Individual letters are very limited character classes. Ranges of characters are matched using character class shortcuts. Any alphanumeric character matches \w, including underscores. Conveniently, most languages recognise identifiers containing letters, digits and underscores.

Quantifiers allow character classes to be repeated. The most common quantifiers are question mark, ?, asterisk, *, and plus, +. Zero or one repetition is ?. Zero or more repetitions is *. One or more repetitions is +.

use English;
$string = "Novice to Expert in a 3 day Perl course.\n";
if( $string =~ /\w+/ ) {
  # \w+ matches one or more alphanumeric characters in a row
  print "Matched: $MATCH\n";  # Matched: Novice
}

Readable English names for some Perl special variables are provided by the English Perl module. $MATCH gets a copy of the substring successfully matched. Without using the English Perl module $MATCH would have to be called $&.

use English;
$string = "Novice to Expert in a 3 day Perl course.\n";
if( $string =~ /Perl\s+\w+/ ) {
  #             ^^^^          matches Perl
  #                 ^^^       matches one or more white space characters
  #                                    (including space, tab and newline)
  #                    ^^^    matches one or more alphanumeric characters
  print "Matched: $MATCH\n";  # Matched: Perl course
}
#  \w?    Zero or one letter, digit or underscore
#  \w     One letter, digit or underscore
#  \w*    Zero or more letters, digits or underscores
#  \w+    One or more letters, digits or underscores
#  \W     One character but not a letter, digit or underscore

#  \s     White space character, space, tab or newline
#  \S     One character but not a space, tab or newline


Groups

Sub expressions can be grouped together and stored in back reference buffers. Round brackets are used to (group) sub expressions.
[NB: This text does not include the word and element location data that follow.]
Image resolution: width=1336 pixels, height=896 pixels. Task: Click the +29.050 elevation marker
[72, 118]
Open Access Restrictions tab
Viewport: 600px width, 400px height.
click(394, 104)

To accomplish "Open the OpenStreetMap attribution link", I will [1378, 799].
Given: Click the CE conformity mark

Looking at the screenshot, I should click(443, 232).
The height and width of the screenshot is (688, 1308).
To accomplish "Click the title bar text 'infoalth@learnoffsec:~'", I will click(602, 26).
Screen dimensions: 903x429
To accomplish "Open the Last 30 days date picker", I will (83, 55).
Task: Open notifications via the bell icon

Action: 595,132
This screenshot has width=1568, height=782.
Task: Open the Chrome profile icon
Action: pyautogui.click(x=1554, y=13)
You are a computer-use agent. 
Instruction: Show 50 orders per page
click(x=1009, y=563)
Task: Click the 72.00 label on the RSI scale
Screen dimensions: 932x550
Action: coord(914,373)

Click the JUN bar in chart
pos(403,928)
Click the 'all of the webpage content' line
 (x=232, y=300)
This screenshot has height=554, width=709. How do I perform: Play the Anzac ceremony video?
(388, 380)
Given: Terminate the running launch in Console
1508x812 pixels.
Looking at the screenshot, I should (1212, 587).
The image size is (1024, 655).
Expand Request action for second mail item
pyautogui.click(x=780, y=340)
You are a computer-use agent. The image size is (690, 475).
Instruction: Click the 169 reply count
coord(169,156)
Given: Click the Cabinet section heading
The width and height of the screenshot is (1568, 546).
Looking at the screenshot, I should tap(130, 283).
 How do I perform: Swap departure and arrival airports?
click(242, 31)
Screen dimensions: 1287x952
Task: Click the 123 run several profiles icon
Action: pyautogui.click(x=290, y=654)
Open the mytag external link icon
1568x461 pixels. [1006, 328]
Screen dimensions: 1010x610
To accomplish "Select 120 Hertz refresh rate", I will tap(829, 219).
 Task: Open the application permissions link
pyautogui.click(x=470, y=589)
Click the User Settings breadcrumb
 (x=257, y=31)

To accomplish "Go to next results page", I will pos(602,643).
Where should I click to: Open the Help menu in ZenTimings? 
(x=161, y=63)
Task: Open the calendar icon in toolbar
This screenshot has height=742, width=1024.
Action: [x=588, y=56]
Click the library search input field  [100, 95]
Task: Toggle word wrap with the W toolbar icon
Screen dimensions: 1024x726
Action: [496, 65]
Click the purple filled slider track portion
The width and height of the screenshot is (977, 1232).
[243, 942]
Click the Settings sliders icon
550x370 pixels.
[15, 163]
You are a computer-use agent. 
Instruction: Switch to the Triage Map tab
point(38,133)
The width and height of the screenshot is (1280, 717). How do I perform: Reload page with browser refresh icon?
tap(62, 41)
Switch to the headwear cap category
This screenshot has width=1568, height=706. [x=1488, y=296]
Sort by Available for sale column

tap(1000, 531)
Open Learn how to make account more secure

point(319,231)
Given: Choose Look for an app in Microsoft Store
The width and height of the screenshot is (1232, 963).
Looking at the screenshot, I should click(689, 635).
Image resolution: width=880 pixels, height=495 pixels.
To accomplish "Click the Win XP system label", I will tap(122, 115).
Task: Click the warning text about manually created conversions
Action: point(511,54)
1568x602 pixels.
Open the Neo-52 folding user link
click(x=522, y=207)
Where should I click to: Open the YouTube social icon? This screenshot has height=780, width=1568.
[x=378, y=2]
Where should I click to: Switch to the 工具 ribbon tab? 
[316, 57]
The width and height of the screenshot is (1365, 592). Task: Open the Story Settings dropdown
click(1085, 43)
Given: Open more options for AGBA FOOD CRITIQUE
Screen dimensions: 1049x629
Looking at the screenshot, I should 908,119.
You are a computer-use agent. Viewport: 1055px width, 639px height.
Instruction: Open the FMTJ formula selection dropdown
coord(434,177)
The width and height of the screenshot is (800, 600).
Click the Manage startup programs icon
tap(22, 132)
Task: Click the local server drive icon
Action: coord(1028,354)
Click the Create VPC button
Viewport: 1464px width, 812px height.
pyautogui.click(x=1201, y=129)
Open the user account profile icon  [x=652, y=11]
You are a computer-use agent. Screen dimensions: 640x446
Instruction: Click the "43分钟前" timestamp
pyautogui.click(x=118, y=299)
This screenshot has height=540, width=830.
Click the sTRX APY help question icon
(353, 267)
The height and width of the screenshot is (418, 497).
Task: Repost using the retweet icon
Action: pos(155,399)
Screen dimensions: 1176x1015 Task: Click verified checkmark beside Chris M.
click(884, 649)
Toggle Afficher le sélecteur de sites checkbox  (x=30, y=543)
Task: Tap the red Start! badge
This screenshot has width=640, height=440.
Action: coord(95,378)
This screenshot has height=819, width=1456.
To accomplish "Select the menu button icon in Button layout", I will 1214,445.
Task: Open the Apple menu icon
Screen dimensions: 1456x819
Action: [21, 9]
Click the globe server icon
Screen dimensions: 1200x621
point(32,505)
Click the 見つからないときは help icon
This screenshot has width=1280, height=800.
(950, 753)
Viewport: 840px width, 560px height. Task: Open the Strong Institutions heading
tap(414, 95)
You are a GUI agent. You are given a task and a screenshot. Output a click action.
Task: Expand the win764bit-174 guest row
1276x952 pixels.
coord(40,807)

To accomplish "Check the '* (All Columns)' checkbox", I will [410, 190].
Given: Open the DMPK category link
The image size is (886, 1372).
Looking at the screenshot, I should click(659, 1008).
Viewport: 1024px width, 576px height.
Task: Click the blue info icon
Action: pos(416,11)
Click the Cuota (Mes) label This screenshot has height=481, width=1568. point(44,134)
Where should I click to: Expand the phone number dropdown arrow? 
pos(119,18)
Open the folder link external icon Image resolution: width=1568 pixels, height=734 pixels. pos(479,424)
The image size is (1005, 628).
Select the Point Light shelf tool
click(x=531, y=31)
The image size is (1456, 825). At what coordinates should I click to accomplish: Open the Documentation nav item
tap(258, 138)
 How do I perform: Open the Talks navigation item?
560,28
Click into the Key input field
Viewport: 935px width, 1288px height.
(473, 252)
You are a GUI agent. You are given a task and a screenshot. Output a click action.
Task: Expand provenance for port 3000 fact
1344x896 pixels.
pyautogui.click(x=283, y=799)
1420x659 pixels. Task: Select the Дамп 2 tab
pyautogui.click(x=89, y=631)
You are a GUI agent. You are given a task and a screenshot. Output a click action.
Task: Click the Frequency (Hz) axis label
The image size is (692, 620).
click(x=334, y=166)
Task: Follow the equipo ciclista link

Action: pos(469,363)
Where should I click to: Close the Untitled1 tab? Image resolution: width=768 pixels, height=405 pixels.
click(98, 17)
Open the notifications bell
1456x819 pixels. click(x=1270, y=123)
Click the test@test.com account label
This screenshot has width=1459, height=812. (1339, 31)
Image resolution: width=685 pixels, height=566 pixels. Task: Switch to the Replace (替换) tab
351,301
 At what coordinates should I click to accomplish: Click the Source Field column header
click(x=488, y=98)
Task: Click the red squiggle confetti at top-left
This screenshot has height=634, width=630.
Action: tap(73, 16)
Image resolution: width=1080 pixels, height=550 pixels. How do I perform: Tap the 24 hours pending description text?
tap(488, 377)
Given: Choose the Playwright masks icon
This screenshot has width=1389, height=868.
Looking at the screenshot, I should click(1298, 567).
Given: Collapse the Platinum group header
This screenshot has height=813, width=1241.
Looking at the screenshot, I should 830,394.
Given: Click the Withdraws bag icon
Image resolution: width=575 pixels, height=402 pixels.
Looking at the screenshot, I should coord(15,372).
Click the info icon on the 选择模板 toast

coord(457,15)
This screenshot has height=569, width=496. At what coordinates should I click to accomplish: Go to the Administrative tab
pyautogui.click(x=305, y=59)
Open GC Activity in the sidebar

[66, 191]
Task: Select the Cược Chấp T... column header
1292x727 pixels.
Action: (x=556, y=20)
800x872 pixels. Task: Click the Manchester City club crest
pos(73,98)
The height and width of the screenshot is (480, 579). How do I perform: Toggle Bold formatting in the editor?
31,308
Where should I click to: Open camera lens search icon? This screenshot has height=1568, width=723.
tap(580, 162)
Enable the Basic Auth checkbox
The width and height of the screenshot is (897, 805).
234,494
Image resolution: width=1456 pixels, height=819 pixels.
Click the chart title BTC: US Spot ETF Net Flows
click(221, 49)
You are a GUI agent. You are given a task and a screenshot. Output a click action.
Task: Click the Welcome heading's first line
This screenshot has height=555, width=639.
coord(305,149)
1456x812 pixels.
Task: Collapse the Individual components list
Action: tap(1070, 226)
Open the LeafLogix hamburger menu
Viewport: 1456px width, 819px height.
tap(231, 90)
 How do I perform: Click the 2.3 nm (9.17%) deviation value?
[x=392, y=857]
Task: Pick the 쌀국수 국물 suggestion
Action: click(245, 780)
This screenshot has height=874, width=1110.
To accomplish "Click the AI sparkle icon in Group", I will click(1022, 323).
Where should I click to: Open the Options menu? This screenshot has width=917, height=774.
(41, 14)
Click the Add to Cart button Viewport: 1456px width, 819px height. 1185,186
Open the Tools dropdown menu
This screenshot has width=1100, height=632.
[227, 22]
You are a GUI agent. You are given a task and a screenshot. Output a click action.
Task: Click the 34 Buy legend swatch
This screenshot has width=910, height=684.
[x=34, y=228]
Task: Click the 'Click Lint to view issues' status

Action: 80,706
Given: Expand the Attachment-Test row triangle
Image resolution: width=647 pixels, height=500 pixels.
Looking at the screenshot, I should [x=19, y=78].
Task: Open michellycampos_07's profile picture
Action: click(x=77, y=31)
The back reference buffers have the names $1, $2, $3 etc. The substring that matches the first bracketed group is copied into $1. The second into $2 etc.

There is a Xilinx Vital timing model in a file called chip_timesim.vhd. Here is one component instantiation from it:

  c4_n001449 : X_LUT4
    generic map(
      INIT => X"0001"
    )
    port map (
      ADR0 => c4_count(4),
      ADR1 => c4_count(18),
      ADR2 => c4_count(3),
      ADR3 => c4_count(5),
      O => CHOICE121_pack_1
    );

 

The component name, X_LUT4, could be matched using a regular expression containing a group. This short script opens the file, finds every component instantiation reporting the component name.

open( VHDL_FILE, 'chip_timesim.vhd' );
while( $line = <VHDL_FILE> ) {
  if( $line =~ /\w+\s*:\s*(X_\w+)/ ) {
#               ^^^                      Instance label
#                  ^^^                   Zero or more white space characters
#                     ^                  :
#                      ^^^               Zero or more white space characters
#                          ^^^^^         Group containing a word beginning with X_
#                                                                 (copied into $1)
    print "Found instantiation of $1\n";
  }
}


Netlist Filtering

The following script takes the filename of a Xilinx netlist from the command line. It finds and counts every component instantiation. Finally, it prints a list of all the component names found and the number of appearances.

# Pulling it all together
# Everything in this script is described above

$netlist_filename = $ARGV[0];
open( VHDL_FILE, $netlist_filename );

while( $line = <VHDL_FILE> ) {
  if( $line =~ /\w+\s*:\s*(X_\w+)/ ) {
    $component_hash{$1}++;
  }
}

@name_array = keys %component_hash;
foreach $component_name ( @name_array ) {
  print "$component_name: $component_hash{$component_name}\n";
}

Extracting information from text files is easy given a little Perl knowledge. The following output was generated by the above script:

X_FF: 56
X_AND2: 29
X_ONE: 25
X_INV_PP: 23
X_BUF_PP: 395
X_ZERO: 4
X_TOC: 1
X_XOR2: 53
X_BUFGMUX: 1
X_OR2: 8
X_ROC: 1
X_MUX2: 96
X_LUT4: 123
X_TRI_PP: 20

The formatting can be improved. There are many more features and tricks in Perl. This is a useful subset that can help you to do some things straight away.